I totally forgot to “publish” a post I wrote for Memorial Day. So, let’s just all pretend that it’s still Monday for a second.
10 years ago, Memorial Day’s only real significance to me was that my neighborhood pool opened and there was usually a jamming cookout that night.
But allow me to introduce you to my sweet “little” brother.
When 9/11 happened, I was a senior in college and he was a sophomore in college. While I was watching CNN in tears, he marched down to the Marine Corps recruiter and signed on the dotted line. He went to boot camp that summer, spent the next year in CA, came home to finish college, and was sent to Iraq the summer after he graduated. And I couldn’t be prouder of him.

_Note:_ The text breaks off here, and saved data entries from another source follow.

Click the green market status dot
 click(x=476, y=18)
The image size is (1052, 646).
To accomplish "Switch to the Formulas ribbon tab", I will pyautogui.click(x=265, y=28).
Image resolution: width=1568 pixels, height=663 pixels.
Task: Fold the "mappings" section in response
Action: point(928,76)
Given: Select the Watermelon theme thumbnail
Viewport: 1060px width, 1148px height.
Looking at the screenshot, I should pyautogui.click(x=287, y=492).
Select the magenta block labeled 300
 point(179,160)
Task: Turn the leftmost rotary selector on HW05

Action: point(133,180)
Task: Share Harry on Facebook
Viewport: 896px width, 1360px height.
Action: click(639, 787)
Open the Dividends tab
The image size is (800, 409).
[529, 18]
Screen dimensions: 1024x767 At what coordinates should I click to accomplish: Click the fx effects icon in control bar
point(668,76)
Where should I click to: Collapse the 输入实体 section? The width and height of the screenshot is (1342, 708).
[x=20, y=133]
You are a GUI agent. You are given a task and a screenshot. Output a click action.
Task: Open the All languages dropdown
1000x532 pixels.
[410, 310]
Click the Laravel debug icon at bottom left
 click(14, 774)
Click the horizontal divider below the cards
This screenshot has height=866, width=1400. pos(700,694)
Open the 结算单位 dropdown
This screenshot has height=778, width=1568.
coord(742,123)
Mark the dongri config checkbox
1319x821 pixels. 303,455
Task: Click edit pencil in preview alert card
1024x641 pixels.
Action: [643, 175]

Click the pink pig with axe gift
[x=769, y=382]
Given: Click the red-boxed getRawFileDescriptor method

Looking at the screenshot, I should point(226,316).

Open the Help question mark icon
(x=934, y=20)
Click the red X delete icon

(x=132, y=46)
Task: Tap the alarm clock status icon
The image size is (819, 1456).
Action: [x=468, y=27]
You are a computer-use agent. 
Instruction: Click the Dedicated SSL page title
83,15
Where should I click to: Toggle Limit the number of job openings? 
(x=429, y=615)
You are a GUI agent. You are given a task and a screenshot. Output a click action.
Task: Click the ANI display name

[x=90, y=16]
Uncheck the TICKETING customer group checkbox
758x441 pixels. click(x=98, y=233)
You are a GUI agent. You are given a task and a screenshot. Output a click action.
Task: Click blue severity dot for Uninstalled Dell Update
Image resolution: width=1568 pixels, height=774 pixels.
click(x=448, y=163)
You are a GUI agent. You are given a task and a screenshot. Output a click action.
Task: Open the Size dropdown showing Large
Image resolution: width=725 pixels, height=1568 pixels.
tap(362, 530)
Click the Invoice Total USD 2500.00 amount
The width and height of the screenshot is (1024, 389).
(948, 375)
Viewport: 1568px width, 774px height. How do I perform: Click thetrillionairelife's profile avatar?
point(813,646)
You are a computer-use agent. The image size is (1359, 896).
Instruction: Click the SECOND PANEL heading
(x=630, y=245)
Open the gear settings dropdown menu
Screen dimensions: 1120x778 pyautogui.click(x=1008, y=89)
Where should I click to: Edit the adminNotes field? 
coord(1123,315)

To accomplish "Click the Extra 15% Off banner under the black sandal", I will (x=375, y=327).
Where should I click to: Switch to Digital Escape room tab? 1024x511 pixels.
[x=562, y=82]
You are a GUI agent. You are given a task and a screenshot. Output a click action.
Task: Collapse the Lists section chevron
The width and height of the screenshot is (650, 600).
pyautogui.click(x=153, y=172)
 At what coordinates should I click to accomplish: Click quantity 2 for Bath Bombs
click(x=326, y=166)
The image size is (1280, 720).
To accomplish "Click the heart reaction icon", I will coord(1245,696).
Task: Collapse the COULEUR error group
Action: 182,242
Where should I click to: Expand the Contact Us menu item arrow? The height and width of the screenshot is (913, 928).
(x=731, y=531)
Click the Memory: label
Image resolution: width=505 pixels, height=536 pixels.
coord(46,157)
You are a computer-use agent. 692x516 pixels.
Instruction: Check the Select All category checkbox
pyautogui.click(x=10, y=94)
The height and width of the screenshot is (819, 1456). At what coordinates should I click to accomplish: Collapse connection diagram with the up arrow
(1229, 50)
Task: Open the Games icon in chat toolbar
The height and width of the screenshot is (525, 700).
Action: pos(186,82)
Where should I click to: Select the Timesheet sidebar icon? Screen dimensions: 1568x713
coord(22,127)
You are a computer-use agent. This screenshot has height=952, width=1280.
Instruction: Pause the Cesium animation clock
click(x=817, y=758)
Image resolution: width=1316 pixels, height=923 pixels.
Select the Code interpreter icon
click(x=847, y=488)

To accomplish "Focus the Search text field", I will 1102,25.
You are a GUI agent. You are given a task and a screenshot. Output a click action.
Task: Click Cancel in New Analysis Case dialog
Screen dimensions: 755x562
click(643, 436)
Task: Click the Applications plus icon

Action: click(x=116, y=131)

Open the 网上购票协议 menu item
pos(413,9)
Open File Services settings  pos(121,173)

Iraq was horrible for him- he was in a rough area, saw and did some things that he will probably never talk to us about, and has had some problems since coming home. He can’t count how many times he was thrown from vehicles because they came under fire. There are several occasions where he’s unsure if he lost consciousness or was just simply stunned after the concussion of an explosion. He actually had an IED land at his feet and not go off. He was standing next to a good friend when his friend was hit by a sniper and didn’t know for a week if he had survived or not. (He did, and after many surgeries, likes to tell people that he’s finally watertight again.) He’s doing better now and I feel very blessed to have him home in one piece when so many other families are not that lucky. If none of you have been through deployments on the family side of it, it’s torture. The hardest part is that he knows when he’s safe and when he’s not so he knows when to worry. The family doesn’t….so you just worry 24/7. And you stop watching the news. Because they only report on the bad and crying through dinner gets old really fast. Trust me.
For those of you who don’t know, I started experiencing symptoms of RA a month to the day after I learned about his deployment. I do not find this coincidental. I’ve always experienced stress physically rather than emotionally. Go figure. Does it suck? Yes. Are my achy joints worth having my brother home with us again? ABSOLUTELY. I would give up them up all over again if I thought it would keep him safe.
We all sacrifice things along the way. Sometimes it’s pretty shoes/clothes. Sometimes it’s an educational opportunity. Sometimes it’s activities we love because of physical limitations. But, I know personally, I haven’t chosen to give any of these things up but rather it was something I had to deal with. To choose to sacrifice a year of your life, of your time with your loved ones, and to embrace the possibility of sacrificing your life….the hugeness of it overwhelms me.
10 years later, Memorial Day is still a 3 day weekend. It still gives me pool time when Mother Nature doesn’t hate me. But, most importantly, it’s a time to say thank you and to say “I recognize that you have given up yourself to do something to protect me and the things that I hold dear.”